- _Directions for this task_
Please restate, exactly as they appear, only the lines from the one that contains "Open the cmdutils file" to the final line of the entries, with no pictures.

Stored entries
+ + + + +

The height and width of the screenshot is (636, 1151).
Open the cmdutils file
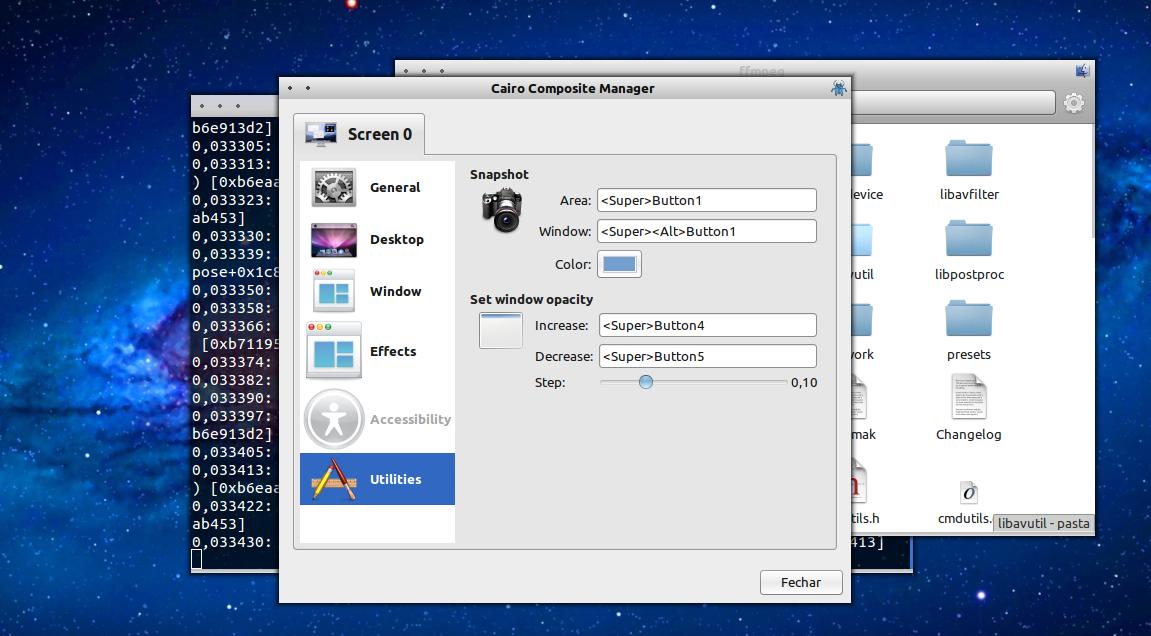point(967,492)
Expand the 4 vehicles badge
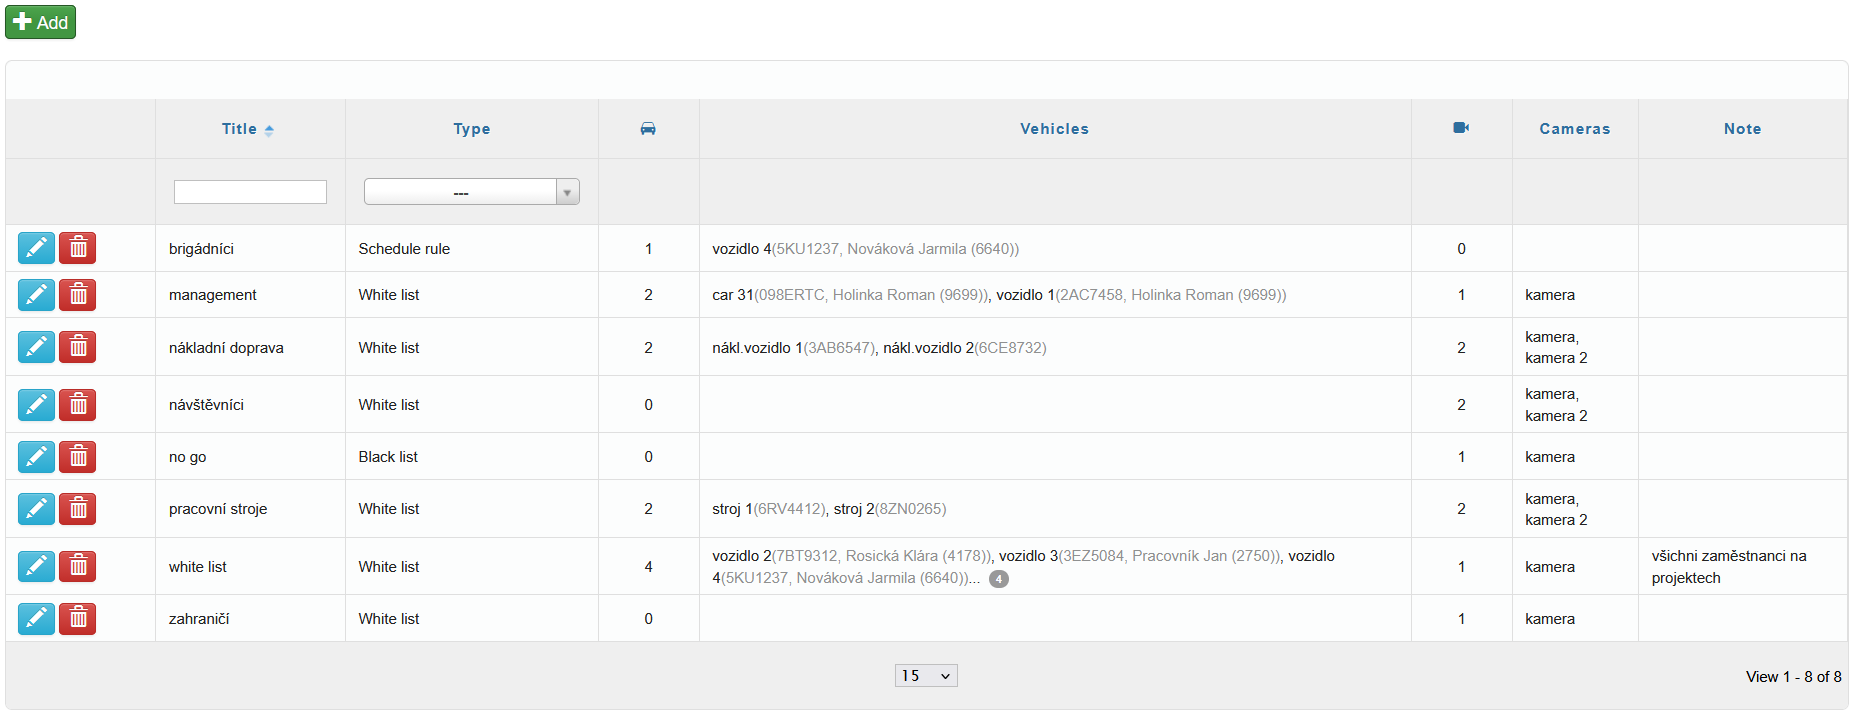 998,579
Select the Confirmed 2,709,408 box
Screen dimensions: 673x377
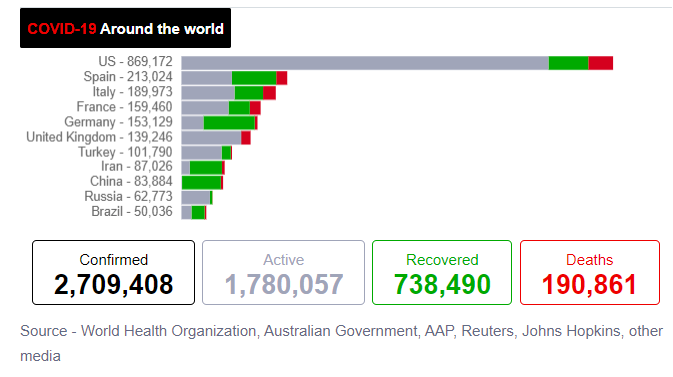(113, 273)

+ + + + +

- _Solution_
Open the cmdutils file
point(967,492)
Expand the 4 vehicles badge
 998,579
Select the Confirmed 2,709,408 box
Screen dimensions: 673x377
(113, 273)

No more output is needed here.